Salone del Libro, chiusa l’indagine. Rischia il processo anche l’ex sindaco Piero Fassino
Al predecessore di Chiara Appendino sono contestate tre turbative d’asta
SONO TRE le turbative d’asta contestate all’ex sindaco di Torino e ora deputato Pd, Piero Fassino, indagato insieme ad altre 28 persone nell’inchiesta sulle passate gestioni del Salone del libro. Ieri la Procura ha notificato loro l’avviso di conclusione dell’indagine cominciata nel 2015 a partire dal presunto peculato commesso da Rolando Picchioni, ex deputato Dc, per circa venti anni presidente della Fondazione per il libro che organizza la rassegna dell’editoria. Tra il 2010 e il 2015 avrebbe speso 850 mila euro “per finalità personali”, commesso vari episodi di falso ideologico in atto pubblico (i bilanci), truccato tre appalti e altro ancora. L’inchiesta fa luce sui suoi ultimi anni da presidente e sulla gestione “pasticciata”. Lo dimostrerebbero, ad esempio, le gare d’appalto bandite per l’organizzazione delle edizioni 2015 e 2016, ma anche i bilanci. La prima edizione fu affidata direttamente alla filiale italiana del colosso GL Events, che gestisce il Lingotto Fiere, “con la fittizia motivazione dell’urgenza, così evitando di effettuare le procedure di evidenza pubblica”.
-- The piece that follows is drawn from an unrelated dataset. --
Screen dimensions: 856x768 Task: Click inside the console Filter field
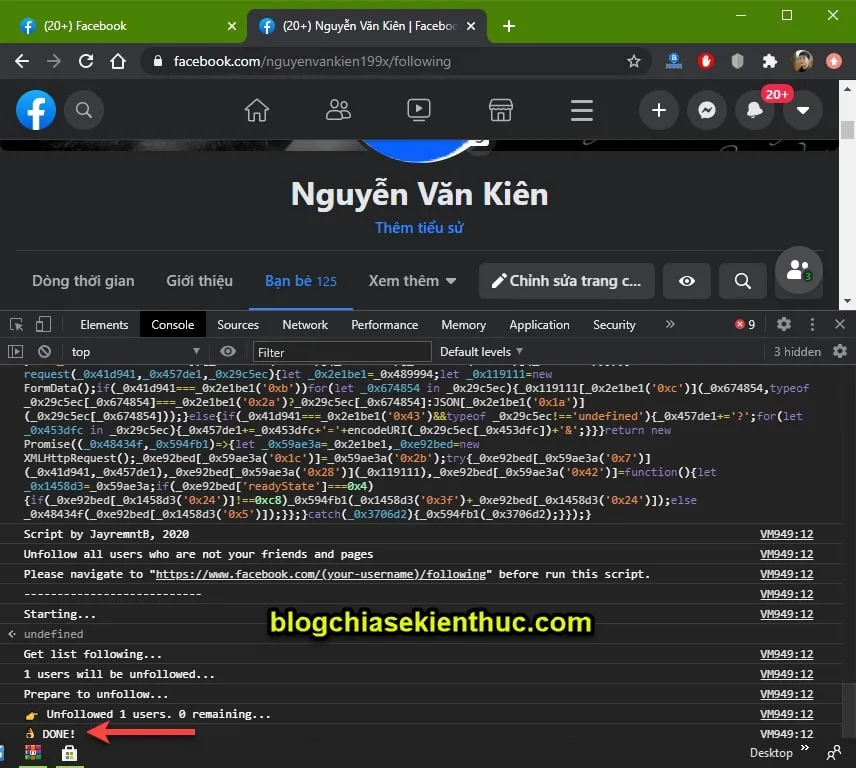click(340, 351)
LA SECONDA EDIZIONE, invece, aveva un bando cucito su misura per quella società. Per questo devono rispondere di turbativa d’asta non solo Picchioni, ma anche Fassino, l’assessore regionale alla Cultura Antonella Parigi e altri. L’ex sindaco è indagato di turbativa d’asta anche per la selezione di uno sponsor che doveva assumere la carica di “socio fondatore” per salvare le finanze dell’ente: solo dopo una trattativa privata con Intesa San Paolo lui, la presidente Milella e Michele Coppola (ex assessore regionale alla cultura per la giunta di Roberto Cota e ora direttore dei beni culturali della banca) affidavano a due avvocati l’incarico di predisporre dei bandi “che, di fatto, recepivano gli accordi già avvenuti ed escludevano altri soggetti potenzialmente interessati”. “Ho sempre esercitato ogni incarico istituzionale affidatomi con rigoroso rispetto delle leggi e scrupolosa tutela dell’interesse pubblico. E senza alcun interesse personale - ha detto Fassino -. L’amministrazione comunale ha operato insieme alle altre istituzioni con l’unico obiettivo di salvaguardare la più prestigiosa iniziativa italiana del libro e di perseguire il bene di Torino”.
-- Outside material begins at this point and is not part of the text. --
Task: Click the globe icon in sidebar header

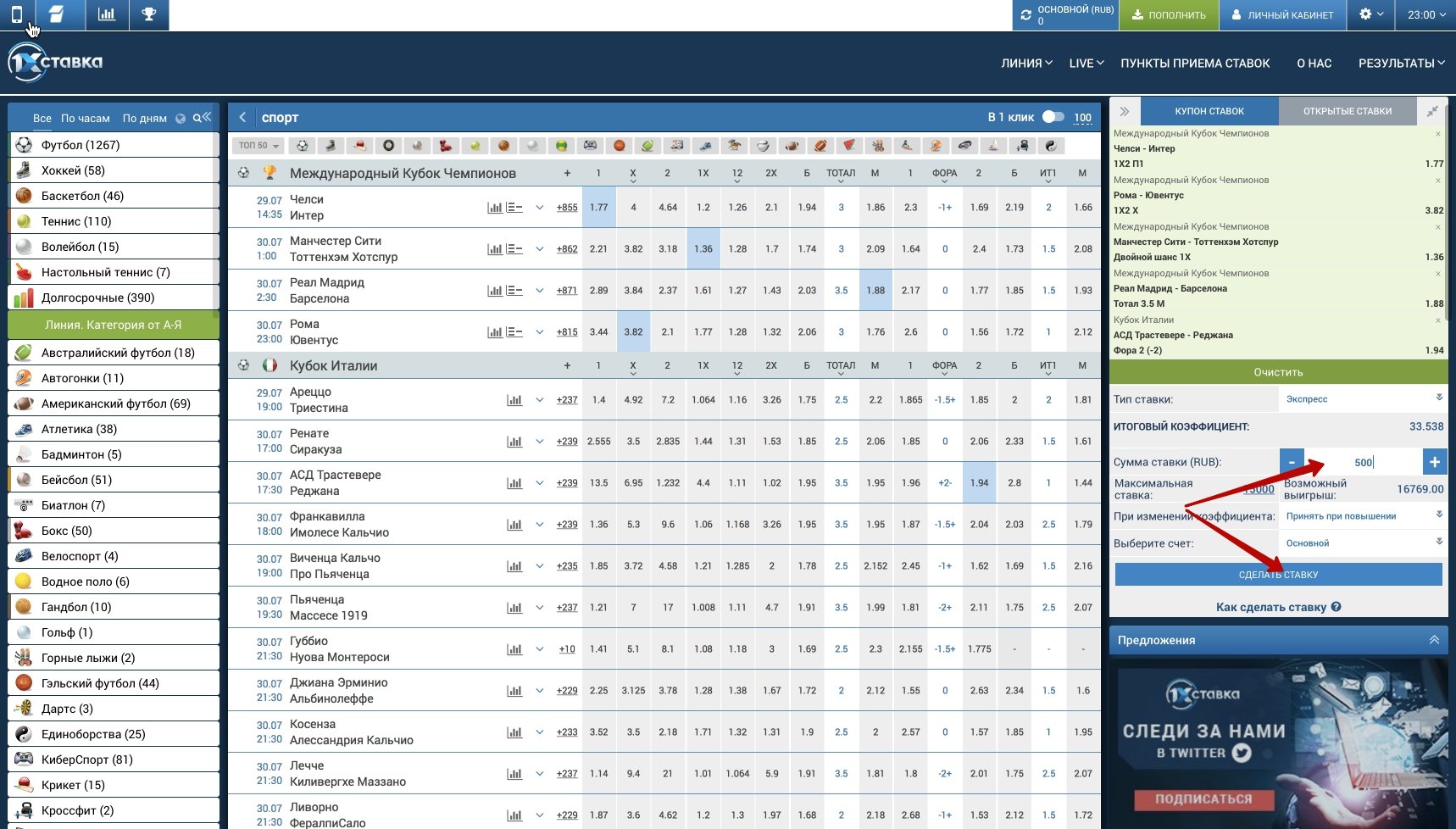Action: [181, 119]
Un grosso capitolo dell’indagine è dedicato a sei bilanci taroccati (dal 2010 al 2015) con l’iscrizione, tra gli attivi, del valore del marchio del Salone del libro che la procura ritiene sovrastimato per “nascondere” i debiti. “Contesterò ogni accusa con argomenti vincenti e convincenti”, ha dichiarato ieri Picchioni all’Ansa. Tra i reati a lui contestati c’è la distruzione dei dati informatici sul computer della Fondazione per il libro: il 7 aprile 2014, perquisito per un’altra indagine, chiese alla sua segretaria chiedendole di formattare il pc. La segretaria e due dipendenti lo fecero. Gli investigatori, scoperta la faccenda, gli chiesero il motivo e lui disse di voler nascondere l’estorsione fatta da un giovane imprenditore. Tuttavia era una calunnia, vicenda per la quale il 31 ottobre scorso Picchioni è stato condannato a due anni dalla Corte d’appello. Nel frattempo, però, l’imprenditore calunniato aveva rivelato alla Procura alcuni trucchi di Picchioni, dando il via all’indagine.